Enforcement Program Changes: In parallel with these improvements to our assessment and inspection programs , the NRC has made several changes to its enforcement program to reduce unnecessary NRC and licensee burden. On July 27, 1998, we issued enforcement guidance to clarify our existing Enforcement Policy. The changes ensure that: (1) licensees are given appropriate credit for identifying and correcting violations; (2) NRC and licensee resources are not expended on violations that do not warrant formal citations; (3) written responses to Notices of Violation are not required when necessary information is already docketed elsewhere; and (4) cases involving multiple examples of the same violation are treated consistently. The agency-wide implementation of this guidance has resulted in a significant reduction in the number of low-level (Severity Level IV) violations, particularly in the number of violations requiring a written licensee response.

On January 22, 1999, the Commission approved a change to the Enforcement Policy that will expand the use of non-cited violations. Except in limited circumstances, individual Severity Level IV violations now will not be cited , so long as they have been entered into the licensee corrective action program. Accordingly, the NRC inspection program will place more emphasis on assessing the effectiveness of licensee corrective action programs. This is consistent with the thrust of the risk-informed inspection process described earlier.

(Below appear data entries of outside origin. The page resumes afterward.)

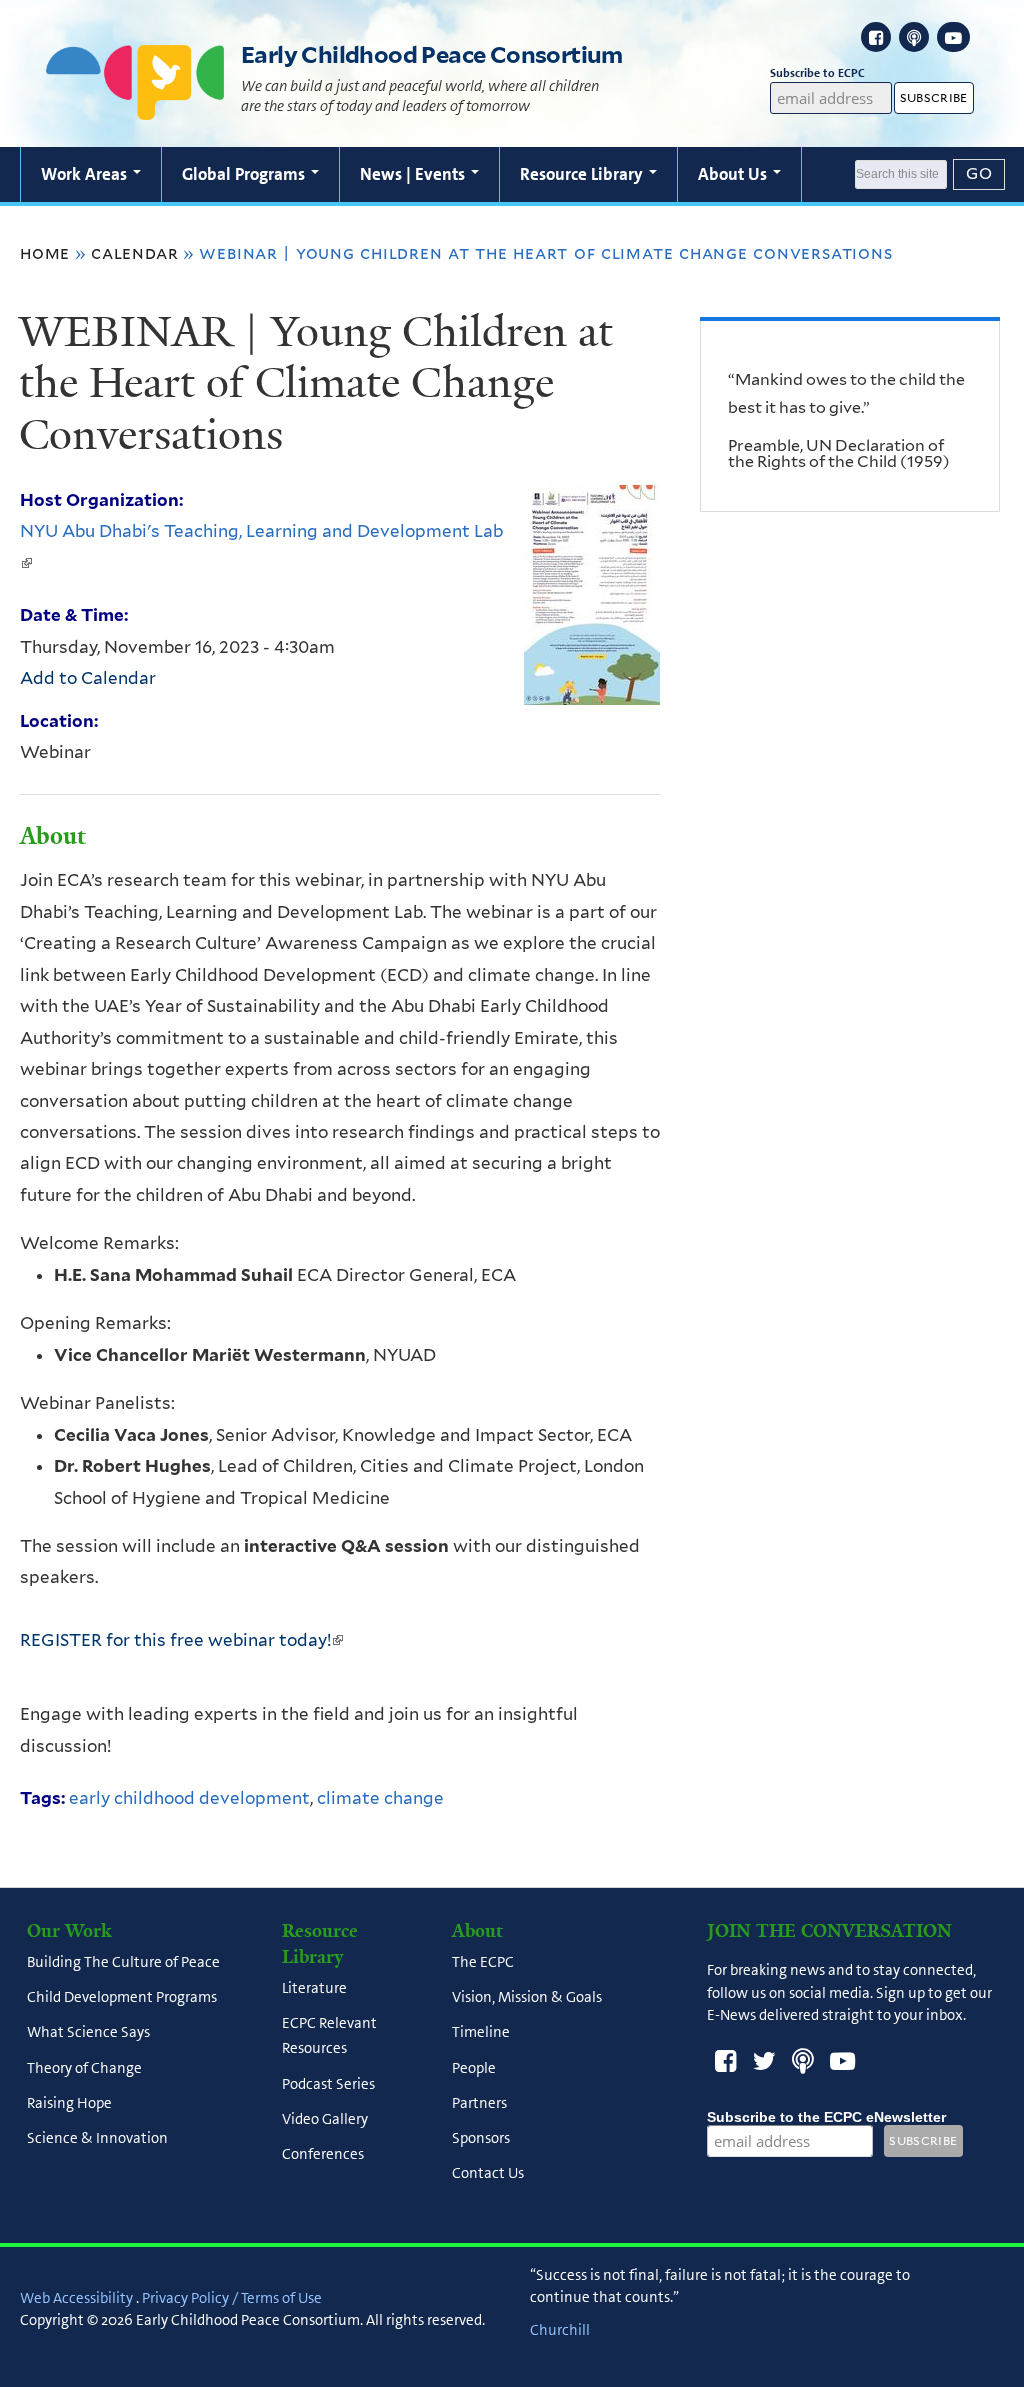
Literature (314, 1988)
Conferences (323, 2155)
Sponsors (481, 2139)
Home (45, 253)
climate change (380, 1798)
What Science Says (88, 2033)
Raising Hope (69, 2103)
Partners (479, 2103)
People (474, 2068)
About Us (734, 174)
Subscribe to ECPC (817, 73)
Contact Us (488, 2174)
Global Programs (245, 174)
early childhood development (189, 1798)
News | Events (414, 174)
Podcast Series (328, 2084)
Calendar (134, 253)
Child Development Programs (122, 1998)
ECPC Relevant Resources (329, 2036)
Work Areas (86, 174)
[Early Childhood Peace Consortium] (135, 107)
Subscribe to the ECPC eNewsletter (826, 2117)
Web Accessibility (76, 2298)
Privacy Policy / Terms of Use (232, 2298)
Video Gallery (325, 2119)
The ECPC (483, 1962)
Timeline (481, 2033)
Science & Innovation (97, 2139)
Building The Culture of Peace (123, 1962)
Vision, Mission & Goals (527, 1998)
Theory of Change (84, 2068)
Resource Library (583, 174)
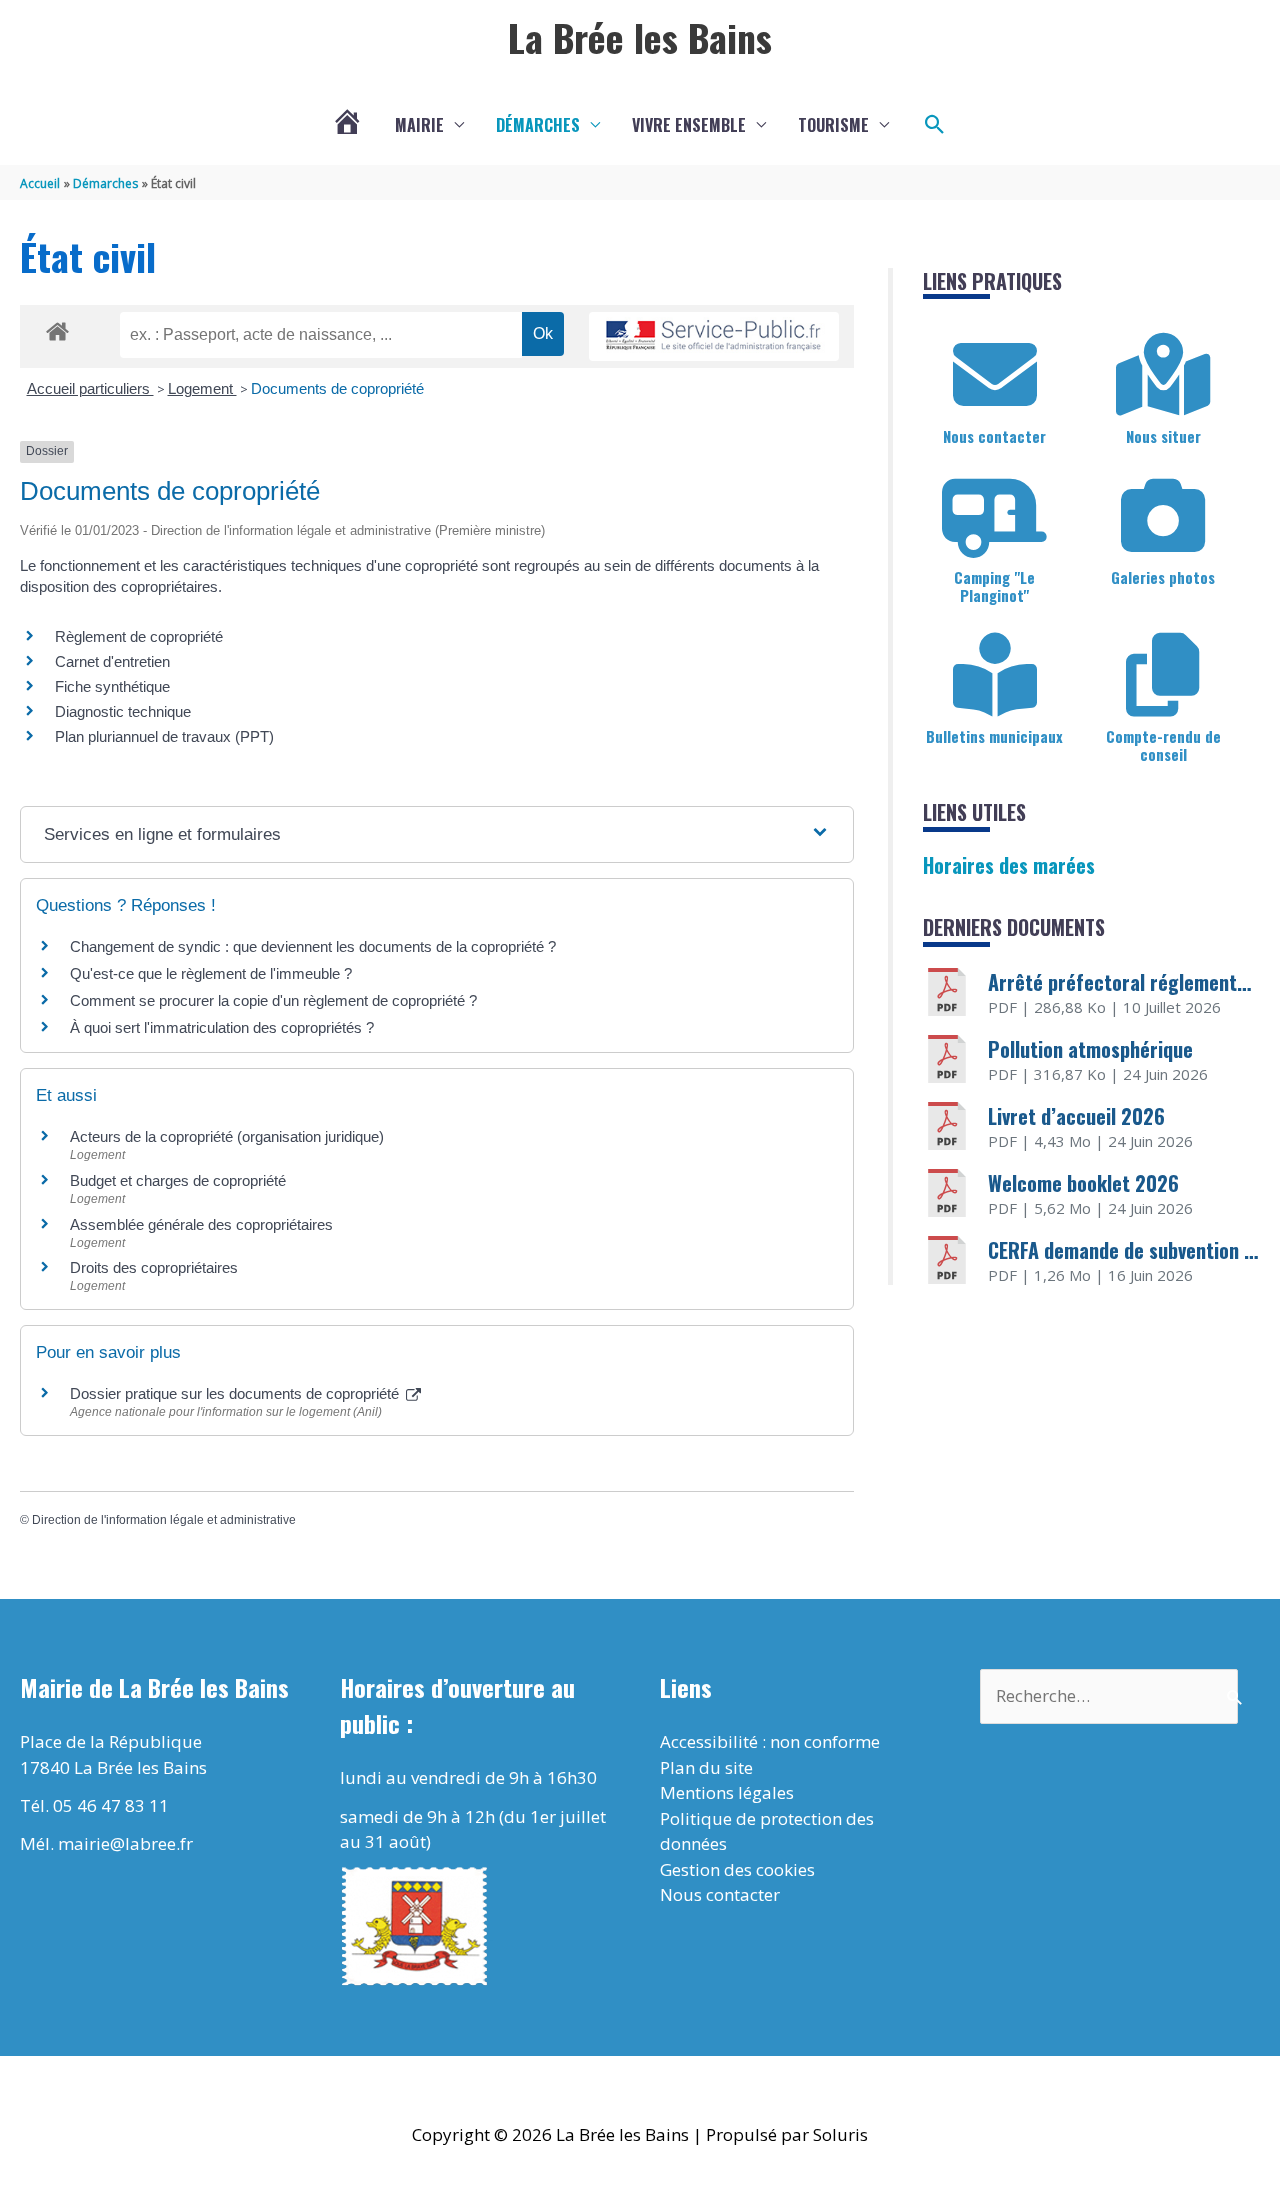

In addition to these short-term enforcement program changes, the Commission expects that the Enforcement Policy will be changed and integrated with the risk-informed inspection and assessment processes. These changes should include an expanded policy supplement with violation examples that reflect more accurately the risk significance of potential violations in each topical area.

Continuing Challenges

Although we have made substantial progress in redesigning our regulatory programs, much work remains in making these programs more effective and efficient. Our efforts are far from complete. In addition, we recognize that new challenges surely will arise as we revamp our programs and take nuclear regulation into the 21st Century. These continuing and future challenges include:

We are working aggressively with the nuclear power industry and other licensed nuclear facilities to ensure that their safety and security will not be adversely affected by the Y2K problem;
We are examining the effectiveness and integrity of our petition processes, through which members of the public seek NRC action to ensure compliance with requirements and adequate protection of the public health and safety;
We are reviewing carefully the NRC treatment of allegations involving harassment and intimidation at the Millstone nuclear power plants (including a specific review of certain Millstone harassment and intimidation cases), which we expect to lead to broader-based enhancements to NRC enforcement and investigations functions; and
We are revising our regulatory programs for radioactive material to make them more risk-informed and performance-based, and to ensure that the regulatory burden is commensurate with the health and safety benefits of such regulations, including our medical use regulations in 10 CFR Part 35 and our fuel cycle facility regulations in 10 CFR Part 70.


Over the past few years, we have made substantial progress in improving our regulatory programs, and we have accelerated that progress in the past six months. As stated earlier, our interactions with this Subcommittee have contributed to this success, and we welcome your continued constructive oversight. With sufficient resources, strong leadership, and broad support, we plan to continue our efforts to enhance the effectiveness and efficiency of the NRC by pursuing the paths that already have been charted. The Commission fully expects that new areas will continue to arise, requiring attention and additional effort. As with current areas of reform, we will continue to ensure stakeholder involvement in the change process. We believe that we have laid the groundwork not only for significant short-term adjustments, but for enduring improvements to the NRC regulatory paradigm, institutionalized and stabilized through incorporation into our performance-based planning process.

Thank you for your attention and consideration. We will be happy to answer any questions from the Subcommittee.